◆ Your objective: Only the lines from the one holding "Instruction: Open the Storefront API link" through the end of the records below are to be reproduced exactly, and pictures are to be omitted.

◆ Data for this task:
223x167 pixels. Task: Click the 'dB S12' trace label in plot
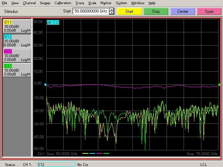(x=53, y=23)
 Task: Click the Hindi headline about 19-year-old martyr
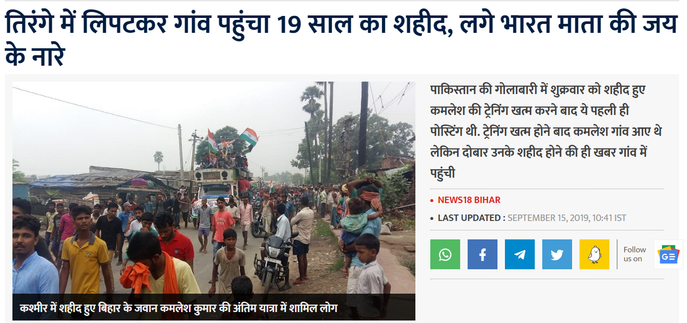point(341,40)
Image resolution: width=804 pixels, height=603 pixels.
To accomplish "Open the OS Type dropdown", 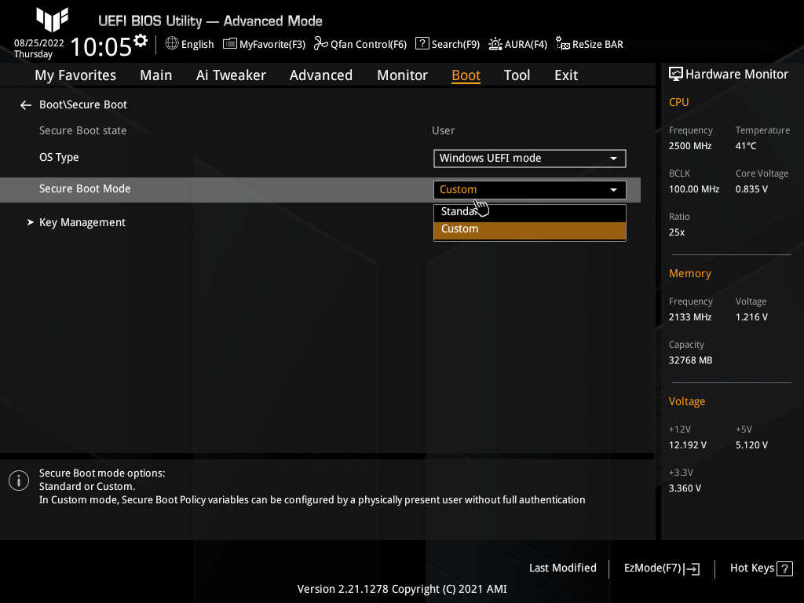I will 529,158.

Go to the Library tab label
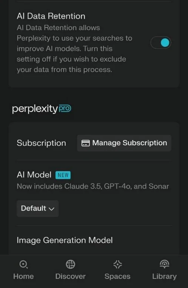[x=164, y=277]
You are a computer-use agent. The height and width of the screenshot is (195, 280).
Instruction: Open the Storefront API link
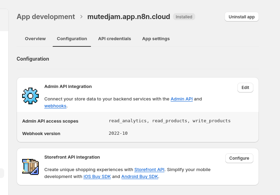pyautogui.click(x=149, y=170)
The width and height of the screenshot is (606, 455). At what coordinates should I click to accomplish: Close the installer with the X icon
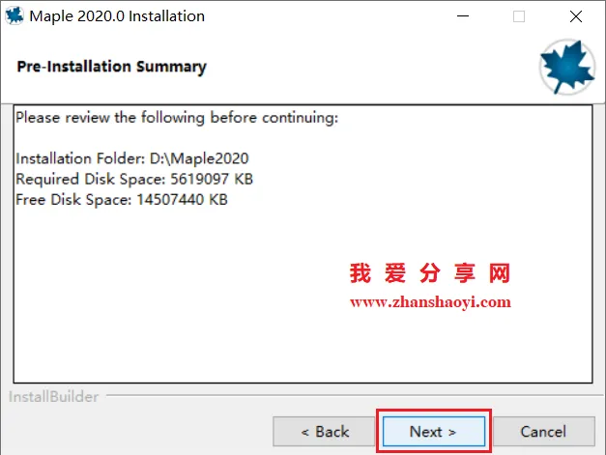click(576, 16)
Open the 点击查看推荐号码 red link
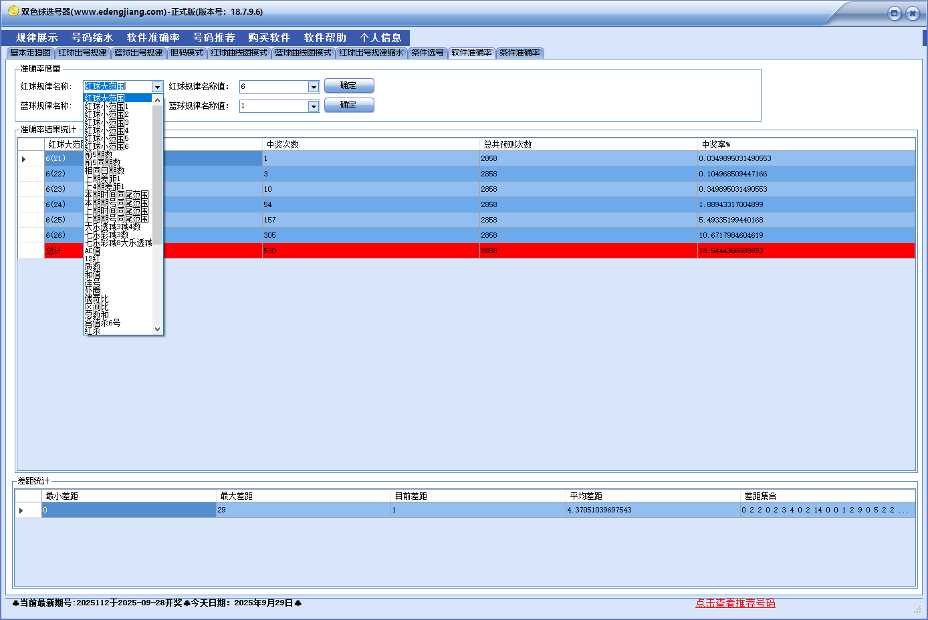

◆ Finished task:
Instruction: Open the Storefront API link
pyautogui.click(x=149, y=170)
The width and height of the screenshot is (606, 455). At what coordinates should I click to accomplish: Close the installer with the X icon
click(576, 16)
Open the 点击查看推荐号码 red link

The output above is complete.